> **Activity**
Rewrite all the rows below, changing each "screenshot" to "screen capture" and leaving everything else as it is.

Stored items
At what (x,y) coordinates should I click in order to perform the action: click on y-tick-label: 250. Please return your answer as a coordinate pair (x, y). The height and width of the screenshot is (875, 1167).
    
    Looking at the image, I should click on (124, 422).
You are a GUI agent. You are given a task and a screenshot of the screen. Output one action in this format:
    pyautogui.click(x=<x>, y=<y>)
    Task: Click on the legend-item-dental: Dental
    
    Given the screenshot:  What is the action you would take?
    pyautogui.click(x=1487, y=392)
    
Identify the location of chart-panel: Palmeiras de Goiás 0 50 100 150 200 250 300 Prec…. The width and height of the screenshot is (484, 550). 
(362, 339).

> **Finished exercise**
At what (x,y) coordinates should I click in order to perform the action: click on y-tick-label: 250. Please return your answer as a coordinate pair (x, y). The height and width of the screen capture is (875, 1167).
    
    Looking at the image, I should click on (124, 422).
You are a GUI agent. You are given a task and a screen capture of the screen. Output one action in this format:
    pyautogui.click(x=<x>, y=<y>)
    Task: Click on the legend-item-dental: Dental
    
    Given the screen capture:  What is the action you would take?
    pyautogui.click(x=1487, y=392)
    
Identify the location of chart-panel: Palmeiras de Goiás 0 50 100 150 200 250 300 Prec…. The width and height of the screen capture is (484, 550). 
(362, 339).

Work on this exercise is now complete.